Oil Leak Found and Fixed
I've had this oil drip since day 1. Not a big drip, just a
seepage, but when I'd stop and park it would leave a small drip line of
oil down my front gear leg. Early on, I tried to clean up the
block and find where it was coming from, and for a while I thought I
had it. It seemed like the oil was seeping out from the tips of
one of 2 studs that come from the inside of the engine. So I
prosealed them, and imagined that all seemed slightly better.
Still it wasn't gone, though. It wasn't enough to dirty my entire
engine compartment...just the rear right of the engine and some scat
tubes behind it. More of an embarassment than a problem.
But I finally got desperate enough to
find it that I bought an Ultraviolet Dye Detection Kit
from the local Carquest Store, for the oil, and
a UV light. The supercool dye is supposed to be mixed at 1oz per
gallon of oil. So I bought 2 bottles, which was on the low side
of what I could use. The UV light I used was something I thought
was a ripoff at first, but turned out to be fantastic. Supercool
sells a penlight UV light, but it cost me $24 (regular $28). I
had a hard time stomaching that much for a stinkin' penlight. I
also had a fluorescent and standard Blacklight bulb from the local
hardware store. Those didn't work nearly as well as this nice,
compact, LED penlight.
I tried to find the leak by warming up the engine. I didn't know
what to look for at the time, and expected the dye to be a bit
brighter, so I may have missed it. So I flew for 15 minutes.
Big mistake....that put TOO much oil all over the place. So
I wiped it up and ran it on the ground for 4 minutes or so.
Again, too much as the dripp had blown backwards and run down the
engine case, so I could't tell it's exact origin.
I finally traced it down by running it only briefly, but while
wiped down and warm....maybe 30 seconds,
and found that oil started to flow from the slot in the baffle right
exactly next to the lower rear corner of the oil pressure adjustment
system. Under this thing is an AN900-20 (aka MS35769-31) copper
crush gasket, with a 1-1/4" ID and 1-1/2" OD. After removing the
mechanism, it looked like it hadn't been crushed enough, to my A&P.

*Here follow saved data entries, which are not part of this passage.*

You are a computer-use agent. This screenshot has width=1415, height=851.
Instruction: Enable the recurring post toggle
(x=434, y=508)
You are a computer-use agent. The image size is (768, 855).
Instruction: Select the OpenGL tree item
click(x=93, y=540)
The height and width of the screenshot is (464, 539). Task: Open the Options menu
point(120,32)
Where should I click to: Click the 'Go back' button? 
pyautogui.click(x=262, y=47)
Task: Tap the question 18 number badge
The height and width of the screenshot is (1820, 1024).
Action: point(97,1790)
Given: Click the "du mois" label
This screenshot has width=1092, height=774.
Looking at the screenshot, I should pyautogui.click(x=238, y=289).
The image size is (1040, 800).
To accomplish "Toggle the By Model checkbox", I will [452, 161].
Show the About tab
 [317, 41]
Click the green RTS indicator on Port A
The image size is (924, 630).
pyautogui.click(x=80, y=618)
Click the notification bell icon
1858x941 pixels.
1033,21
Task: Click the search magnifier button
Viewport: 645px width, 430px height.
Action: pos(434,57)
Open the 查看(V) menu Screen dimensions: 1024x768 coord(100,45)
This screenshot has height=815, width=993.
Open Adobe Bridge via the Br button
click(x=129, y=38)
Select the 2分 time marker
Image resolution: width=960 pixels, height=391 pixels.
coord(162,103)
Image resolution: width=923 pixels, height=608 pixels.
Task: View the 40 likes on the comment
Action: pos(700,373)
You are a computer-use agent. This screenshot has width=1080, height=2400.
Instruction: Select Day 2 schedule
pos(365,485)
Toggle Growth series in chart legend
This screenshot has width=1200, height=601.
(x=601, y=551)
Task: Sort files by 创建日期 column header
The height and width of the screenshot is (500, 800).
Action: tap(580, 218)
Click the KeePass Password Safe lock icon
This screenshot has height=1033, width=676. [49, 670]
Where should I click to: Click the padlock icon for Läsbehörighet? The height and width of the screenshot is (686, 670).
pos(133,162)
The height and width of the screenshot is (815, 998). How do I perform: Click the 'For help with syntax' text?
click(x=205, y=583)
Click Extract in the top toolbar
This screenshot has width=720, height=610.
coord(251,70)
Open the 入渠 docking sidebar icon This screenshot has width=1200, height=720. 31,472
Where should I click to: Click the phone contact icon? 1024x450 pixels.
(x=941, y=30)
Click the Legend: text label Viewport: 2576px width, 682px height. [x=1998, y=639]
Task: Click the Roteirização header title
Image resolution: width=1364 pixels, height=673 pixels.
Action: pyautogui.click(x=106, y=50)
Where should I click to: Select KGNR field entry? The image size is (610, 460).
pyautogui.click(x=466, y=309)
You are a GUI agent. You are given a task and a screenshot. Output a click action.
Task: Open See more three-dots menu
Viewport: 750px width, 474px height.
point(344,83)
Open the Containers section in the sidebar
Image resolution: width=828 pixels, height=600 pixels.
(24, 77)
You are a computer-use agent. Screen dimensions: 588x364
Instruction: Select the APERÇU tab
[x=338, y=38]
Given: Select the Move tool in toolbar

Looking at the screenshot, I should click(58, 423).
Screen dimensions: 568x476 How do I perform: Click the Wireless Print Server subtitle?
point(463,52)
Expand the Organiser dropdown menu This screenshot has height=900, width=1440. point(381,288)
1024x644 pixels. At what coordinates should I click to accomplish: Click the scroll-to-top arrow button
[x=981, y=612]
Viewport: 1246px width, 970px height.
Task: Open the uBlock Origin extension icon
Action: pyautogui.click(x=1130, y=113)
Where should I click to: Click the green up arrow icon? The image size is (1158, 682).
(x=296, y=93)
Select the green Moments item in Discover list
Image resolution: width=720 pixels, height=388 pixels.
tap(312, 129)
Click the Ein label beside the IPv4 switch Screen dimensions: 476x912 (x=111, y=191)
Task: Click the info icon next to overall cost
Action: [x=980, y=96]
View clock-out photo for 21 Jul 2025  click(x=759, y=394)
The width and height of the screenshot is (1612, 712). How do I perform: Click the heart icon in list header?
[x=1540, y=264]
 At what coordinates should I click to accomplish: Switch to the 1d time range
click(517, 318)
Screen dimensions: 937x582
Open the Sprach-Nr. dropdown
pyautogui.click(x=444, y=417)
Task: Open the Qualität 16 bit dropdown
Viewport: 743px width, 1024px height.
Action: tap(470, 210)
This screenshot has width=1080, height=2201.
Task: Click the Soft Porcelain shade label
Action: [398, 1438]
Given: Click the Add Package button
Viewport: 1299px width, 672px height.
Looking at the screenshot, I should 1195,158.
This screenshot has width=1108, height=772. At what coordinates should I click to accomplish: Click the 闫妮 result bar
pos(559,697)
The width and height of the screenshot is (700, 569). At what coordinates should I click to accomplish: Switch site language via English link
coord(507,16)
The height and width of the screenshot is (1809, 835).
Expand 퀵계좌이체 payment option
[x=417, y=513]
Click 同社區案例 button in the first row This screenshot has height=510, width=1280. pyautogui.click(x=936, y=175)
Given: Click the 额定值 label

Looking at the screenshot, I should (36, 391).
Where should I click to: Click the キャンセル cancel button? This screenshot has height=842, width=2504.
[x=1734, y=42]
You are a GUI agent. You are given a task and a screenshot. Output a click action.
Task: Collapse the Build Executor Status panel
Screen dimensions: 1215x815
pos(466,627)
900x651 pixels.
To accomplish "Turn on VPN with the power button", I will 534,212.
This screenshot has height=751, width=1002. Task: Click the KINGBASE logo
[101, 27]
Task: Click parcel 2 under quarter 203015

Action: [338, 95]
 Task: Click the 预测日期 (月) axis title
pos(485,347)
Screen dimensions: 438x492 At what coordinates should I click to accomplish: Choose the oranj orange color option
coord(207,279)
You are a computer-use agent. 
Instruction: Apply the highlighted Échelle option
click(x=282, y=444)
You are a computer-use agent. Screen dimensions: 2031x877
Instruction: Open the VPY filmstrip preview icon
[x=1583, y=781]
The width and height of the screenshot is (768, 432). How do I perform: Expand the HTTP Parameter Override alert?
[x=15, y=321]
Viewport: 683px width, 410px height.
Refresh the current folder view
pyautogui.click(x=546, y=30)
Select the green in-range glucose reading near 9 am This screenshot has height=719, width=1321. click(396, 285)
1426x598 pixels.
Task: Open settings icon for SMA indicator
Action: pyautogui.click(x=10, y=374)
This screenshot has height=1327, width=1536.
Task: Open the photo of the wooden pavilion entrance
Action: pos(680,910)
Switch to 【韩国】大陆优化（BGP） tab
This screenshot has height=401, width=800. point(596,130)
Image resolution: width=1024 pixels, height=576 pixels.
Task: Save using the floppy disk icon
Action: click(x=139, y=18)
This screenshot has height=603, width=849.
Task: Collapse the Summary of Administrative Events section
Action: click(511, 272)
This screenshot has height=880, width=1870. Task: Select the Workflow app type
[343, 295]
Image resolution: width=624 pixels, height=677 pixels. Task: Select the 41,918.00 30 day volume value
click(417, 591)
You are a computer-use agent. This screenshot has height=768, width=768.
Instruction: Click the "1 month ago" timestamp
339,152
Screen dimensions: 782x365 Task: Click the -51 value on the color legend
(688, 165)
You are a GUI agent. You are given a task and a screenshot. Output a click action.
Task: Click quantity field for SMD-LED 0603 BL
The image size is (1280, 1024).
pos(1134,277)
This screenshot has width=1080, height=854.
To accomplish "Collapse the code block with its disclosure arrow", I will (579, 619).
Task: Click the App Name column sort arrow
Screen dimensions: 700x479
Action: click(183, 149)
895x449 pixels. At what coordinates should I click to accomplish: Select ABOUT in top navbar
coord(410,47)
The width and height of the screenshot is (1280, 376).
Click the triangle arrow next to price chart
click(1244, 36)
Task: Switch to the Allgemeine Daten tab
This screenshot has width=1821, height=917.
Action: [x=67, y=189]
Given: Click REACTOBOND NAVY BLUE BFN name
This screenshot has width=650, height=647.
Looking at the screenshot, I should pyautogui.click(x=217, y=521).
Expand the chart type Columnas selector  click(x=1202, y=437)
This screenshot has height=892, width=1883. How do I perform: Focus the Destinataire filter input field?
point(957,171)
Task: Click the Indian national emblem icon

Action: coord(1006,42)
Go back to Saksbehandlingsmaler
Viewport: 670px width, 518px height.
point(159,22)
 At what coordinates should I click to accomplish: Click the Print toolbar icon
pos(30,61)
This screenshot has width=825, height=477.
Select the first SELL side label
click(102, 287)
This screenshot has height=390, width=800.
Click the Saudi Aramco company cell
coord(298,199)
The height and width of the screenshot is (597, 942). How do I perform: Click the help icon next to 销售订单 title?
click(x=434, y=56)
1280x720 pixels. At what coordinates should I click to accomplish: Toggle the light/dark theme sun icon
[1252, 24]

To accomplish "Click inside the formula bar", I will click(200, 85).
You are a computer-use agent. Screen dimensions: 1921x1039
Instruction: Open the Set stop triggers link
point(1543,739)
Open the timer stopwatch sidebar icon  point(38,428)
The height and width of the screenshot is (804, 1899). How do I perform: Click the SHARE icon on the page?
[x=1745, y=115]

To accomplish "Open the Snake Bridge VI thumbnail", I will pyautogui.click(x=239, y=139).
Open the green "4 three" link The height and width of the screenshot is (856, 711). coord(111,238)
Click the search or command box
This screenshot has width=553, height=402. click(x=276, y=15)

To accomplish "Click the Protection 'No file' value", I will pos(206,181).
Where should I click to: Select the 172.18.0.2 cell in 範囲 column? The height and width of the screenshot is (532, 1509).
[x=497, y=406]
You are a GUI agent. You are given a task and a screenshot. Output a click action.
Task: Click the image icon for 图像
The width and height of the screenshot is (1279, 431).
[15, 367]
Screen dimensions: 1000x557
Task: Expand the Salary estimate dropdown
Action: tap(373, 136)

I got a new gasket, tightened it an extra 1/8th turn or so from what it was, and now it's leak free. I did fine one
thing happening, as I did this though. The baffling in that area had been touching the adjuster. So there was one
spot where the edge of that gasket had a small worn nick into it from
the sharp edge of the baffle. It had worn a matching minor nick
into the adjuster housing. So be sure to trim a good space beween
any sharp edge of a baffle and anything else it may rub on. You
can fill the gap with RTV.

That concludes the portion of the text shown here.